> [WHAT NEEDS TO BE DONE] Although the entries contain pictures, only their text goes into the copy, set down exactly.

Collected data entries:
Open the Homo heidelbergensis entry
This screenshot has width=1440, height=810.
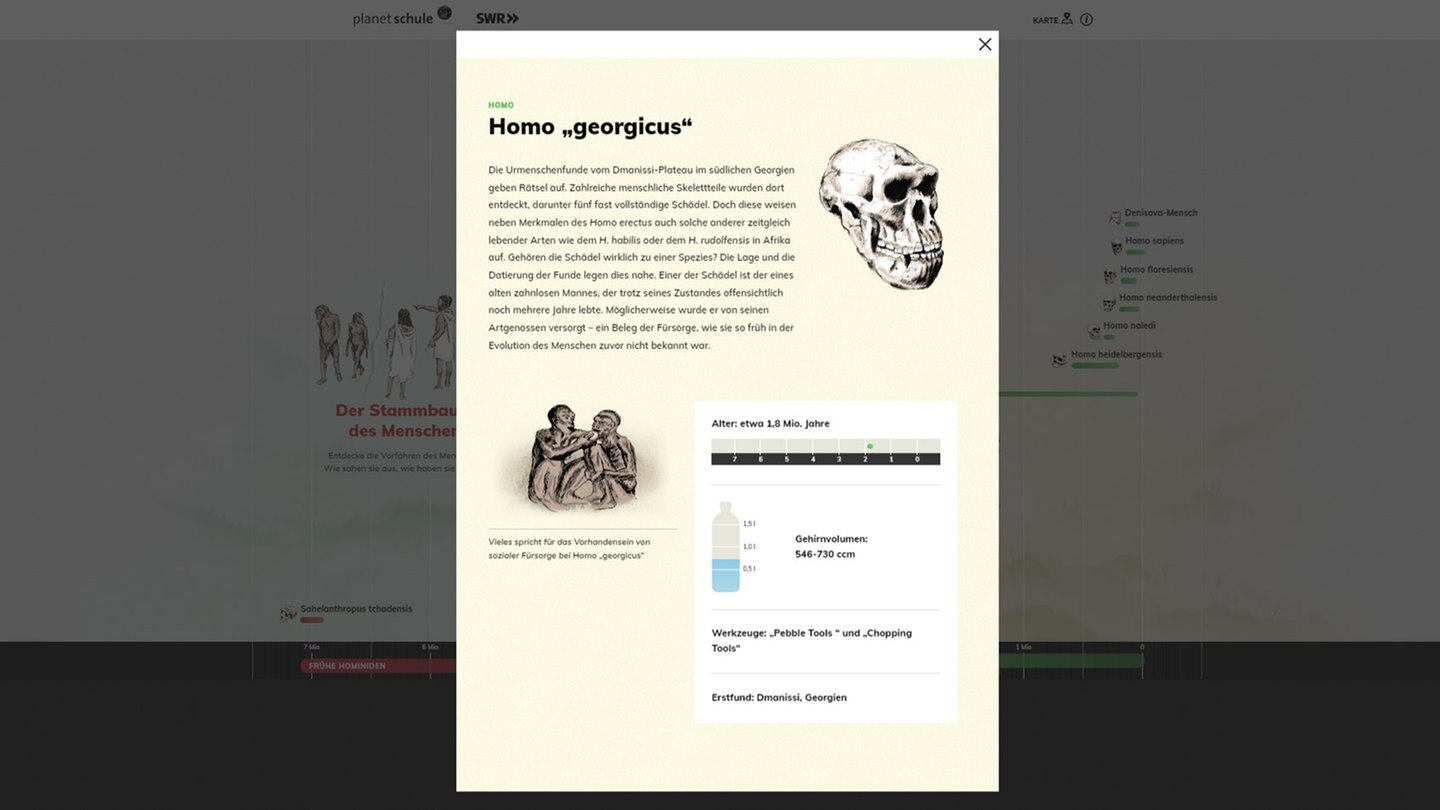tap(1116, 355)
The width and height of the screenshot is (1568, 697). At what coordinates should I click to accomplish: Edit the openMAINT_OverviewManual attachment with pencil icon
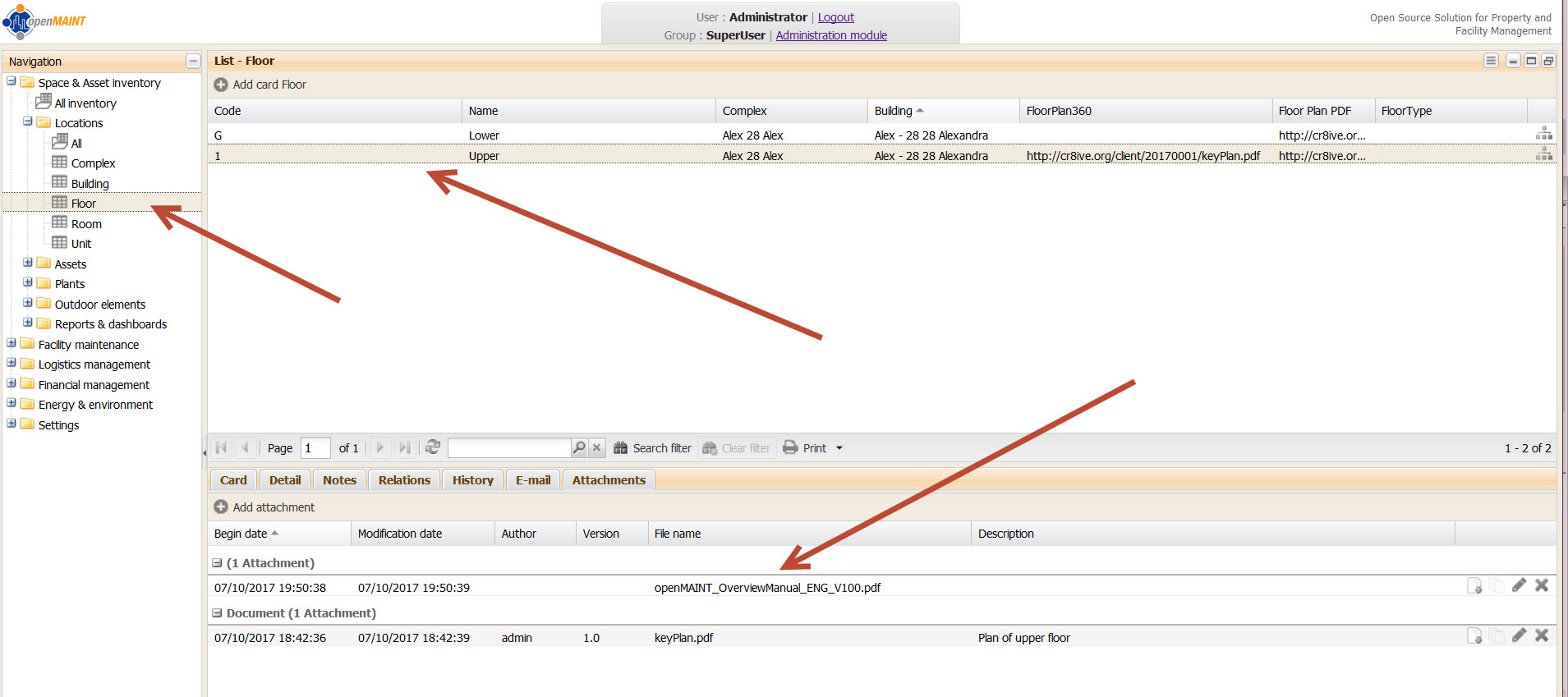(x=1519, y=585)
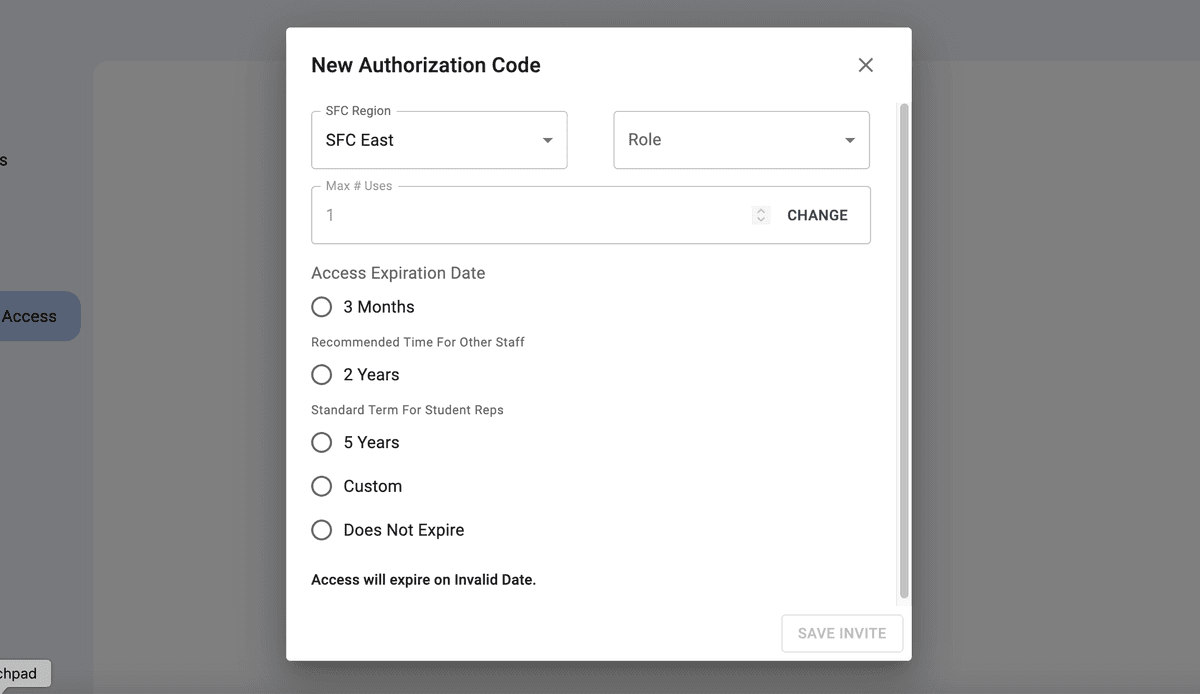This screenshot has height=694, width=1200.
Task: Click the Role dropdown caret icon
Action: click(849, 140)
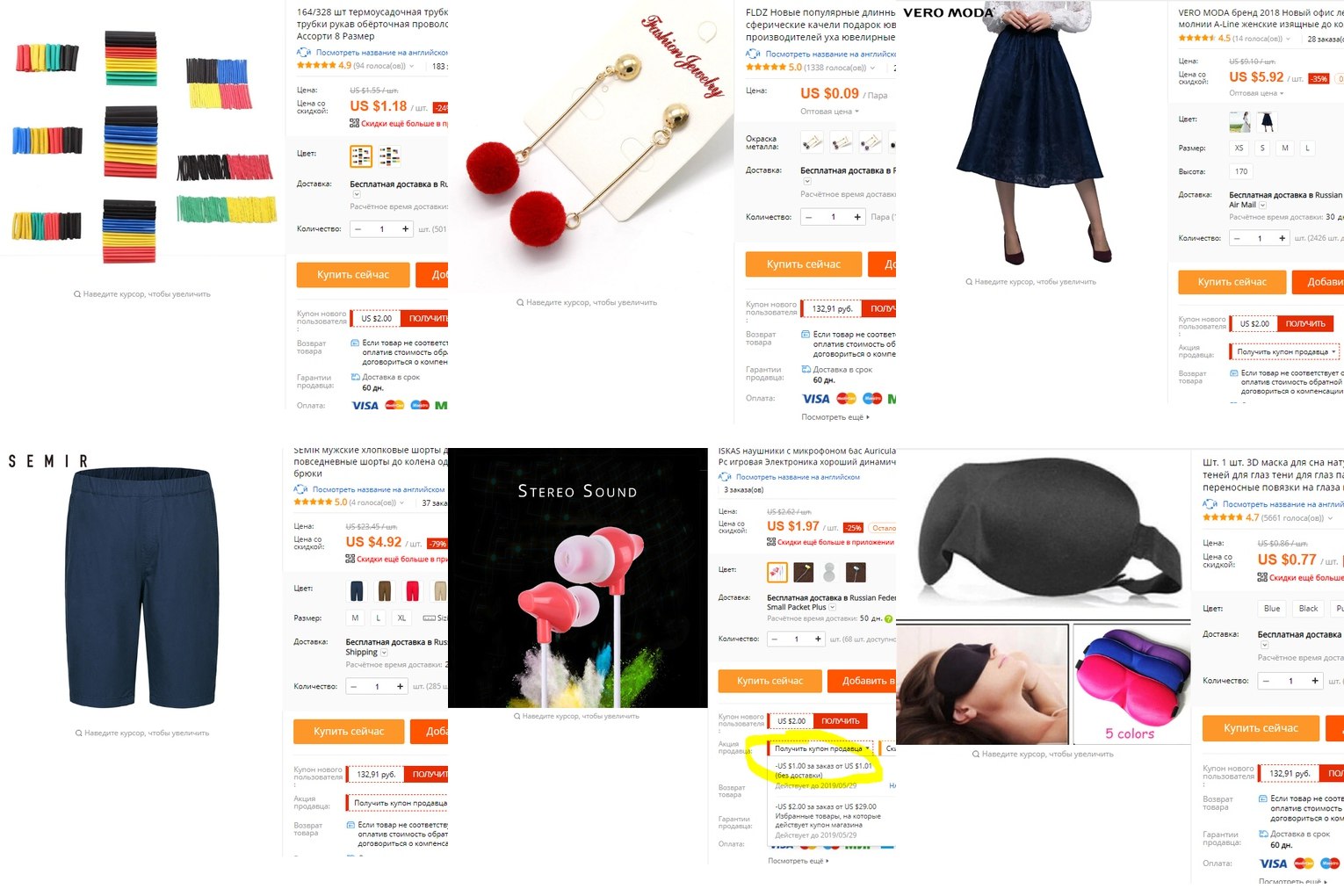Click 'ПОЛУЧИТЬ' coupon button in skirt listing
The height and width of the screenshot is (896, 1344).
coord(1304,323)
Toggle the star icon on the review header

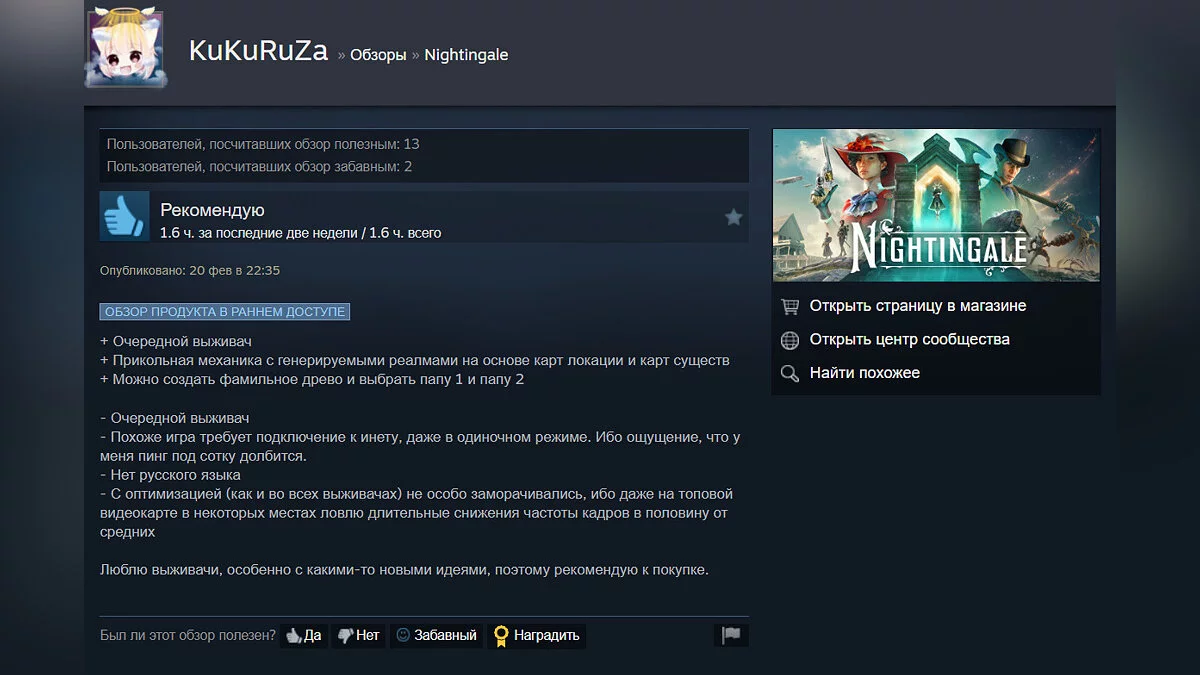[x=733, y=217]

> [OUTPUT FOR THIS EXERCISE]
Open the Homo heidelbergensis entry
This screenshot has width=1440, height=810.
tap(1116, 355)
The width and height of the screenshot is (1568, 697). At what coordinates should I click to accomplish: Edit the openMAINT_OverviewManual attachment with pencil icon
(x=1519, y=585)
This screenshot has height=694, width=1200.
Task: Click the Role dropdown caret icon
Action: click(849, 140)
Click 'ПОЛУЧИТЬ' coupon button in skirt listing
The height and width of the screenshot is (896, 1344).
coord(1304,323)
Toggle the star icon on the review header

[x=733, y=217]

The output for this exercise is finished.